NextImg:‘Those Who Remained’ charts life, healing after the horrors of war

Opening today at the West Newton Cinema is another gleaming find from the discerning people at Menemsha Films. “Those Who Remained” is a 2019 Hungarian drama set in postwar Budapest, where Jewish survivors try to move forward with their lives however traumatized they have been. Aladar “Aldo” Korner (a fine Karoly Hajduk) is a 42-year-old gynecologist, whose wife and children died in the camps. When we meet him, he is treating 16-year-old Klara Weiner (a marvelous Abigel Szoke). Klara is so devastated by the loss of her family that she pretends they moved away and left her behind with her hopeless and similarly damaged Aunt Olgi (Mari Nagy). Aldo is tall, gaunt and wears his fedora at a rakish tilt. Hajduk would make a fine screen Dracula. He has a courtly demeanor and something dark perched behind his eyes. Szoke’s Klara is an unruly, inconsolable and also attractive girl. She gets her period, which she deems “disgusting.” She hates everything, including such postwar deprivations as “lemon substitute,” and wants to fail at school. She could end up in an asylum.

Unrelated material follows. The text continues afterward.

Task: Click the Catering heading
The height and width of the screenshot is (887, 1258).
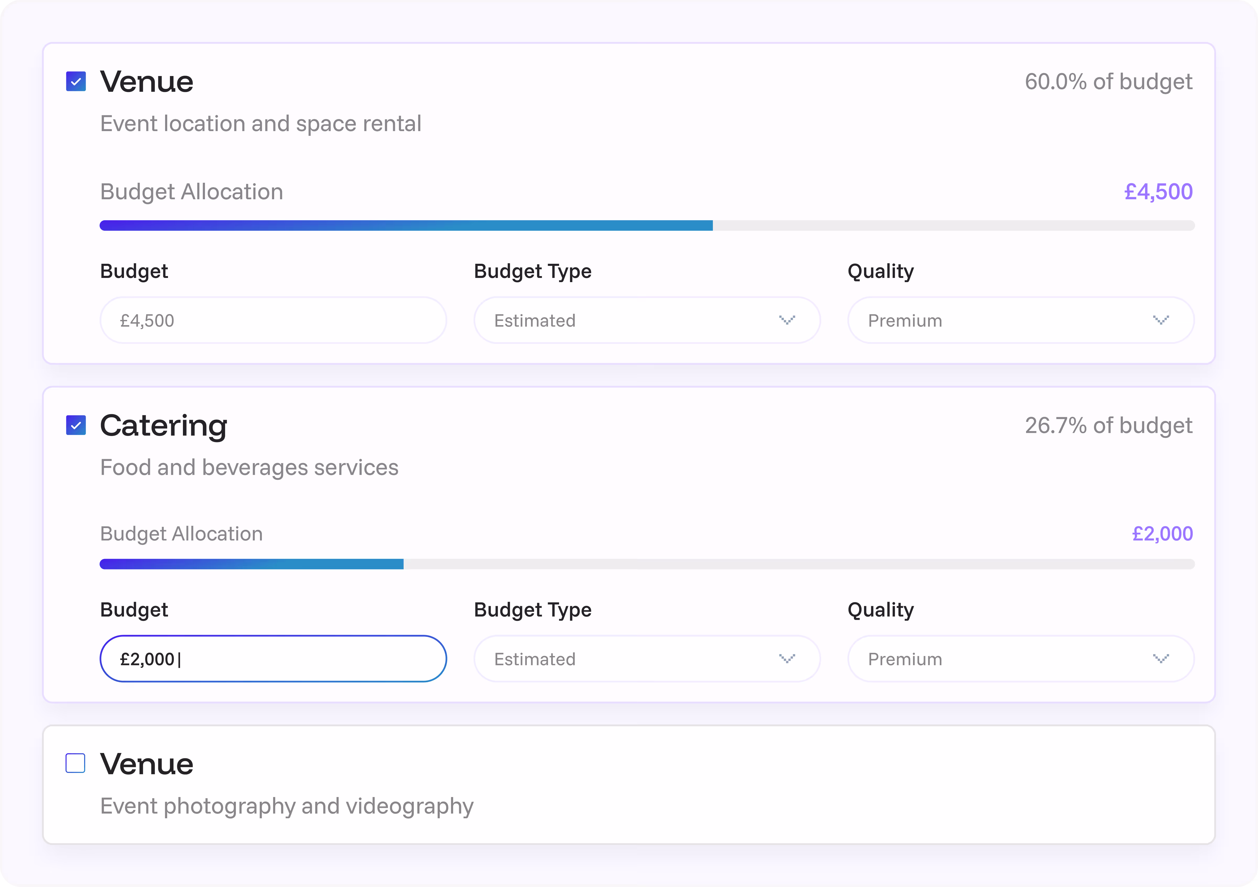Action: pyautogui.click(x=163, y=426)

Directed by the shortlisted filmmaker Barnabas Toth, making his feature debut, co-written by him and based on a 2003 novel by Zsuzsa Varkonyi, “Those Who Remained” features smoky lighting by Gabor Marosi. The film does not show us any death camps or victims. It focuses solely on the living. Klara, who is very intelligent, is a wreck. In addition to going through puberty, she has lost everything and everyone. She is failing at her classes. Olgi is powerless to do anything to help and at the end of her wits. The girl seeks out the paternal Aldo, finds where he lives – alone – and spends more and more time with him. He for his part visits the city’s Jewish orphanage, carrying a big sack of gifts, toys and sporting equipment that he has collected. He’s the slender Santa. He encourages Klara to go to the orphanage and arrange to teach German classes. Their lives become intertwined. Klara begins spending nights at Aldo’s place. Aldo and Olgi agree to share custody of Klara and see what happens.

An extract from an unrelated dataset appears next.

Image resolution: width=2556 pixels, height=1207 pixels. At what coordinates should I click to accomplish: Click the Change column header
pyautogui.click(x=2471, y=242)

It is certainly an arrangement that many would find inappropriate. But it is chaste (although not without temptation), and it seems to suit these two survivors. They have dinner together. Klara enjoys Hungarian pastries known as “mignons.” She can even have two. They go to the cinema. Her favorite writer is Thomas Mann, the author of “Buddenbrooks,” “Death in Venice” and “Joseph and His Brothers.” Aldo interviews Klara’s teachers to get a better sense of her problems at school. He helps with her homework. He’s being a father, again. Eventually, Aldo invites Klara to look at albums of photos he cannot bring himself to look at: his wedding, his pregnant wife, their children.

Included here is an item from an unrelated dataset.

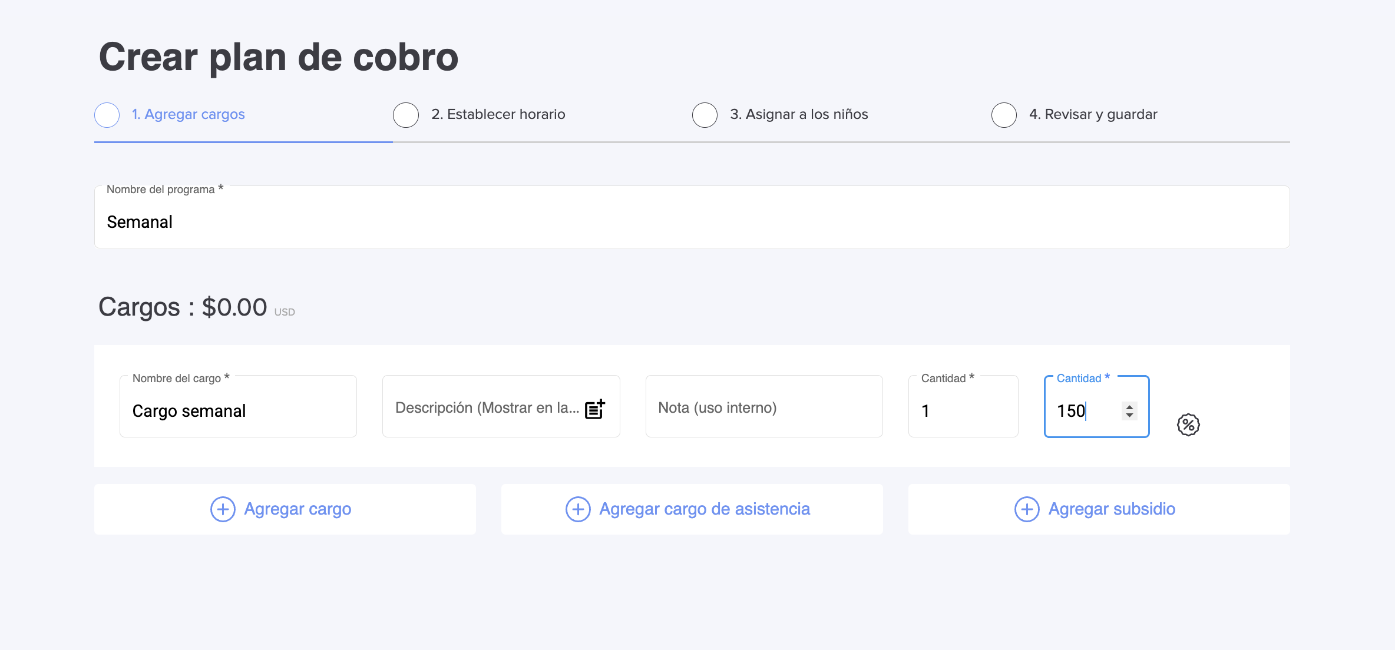Open the discount percent badge icon
The image size is (1395, 650).
(x=1188, y=425)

Aldo’s loss becomes much more vivid for Klara and for us. Klara goes to a dance, leaving Aldo alone and a bit jealous. At Aldo’s birthday, Klara tries to teach an ungainly Aldo to dance. Hungary experiences “Stalinisation” and people begin to denounce one another. A colleague confesses to Aldo that he has been invited to inform on him. People are arrested and taken from their homes in the night. Aldo meets a patient, a spark ignites. The film jumps ahead three years to 1953 and ends with a dinner party. Does life go on? Both heartlessly and with the tantalizing glimmer of future happiness, it does.

(“Those Who Remained” contains mature themes)

Not Rated. In Hungarian and German with subtitles. At the West Newton Cinema.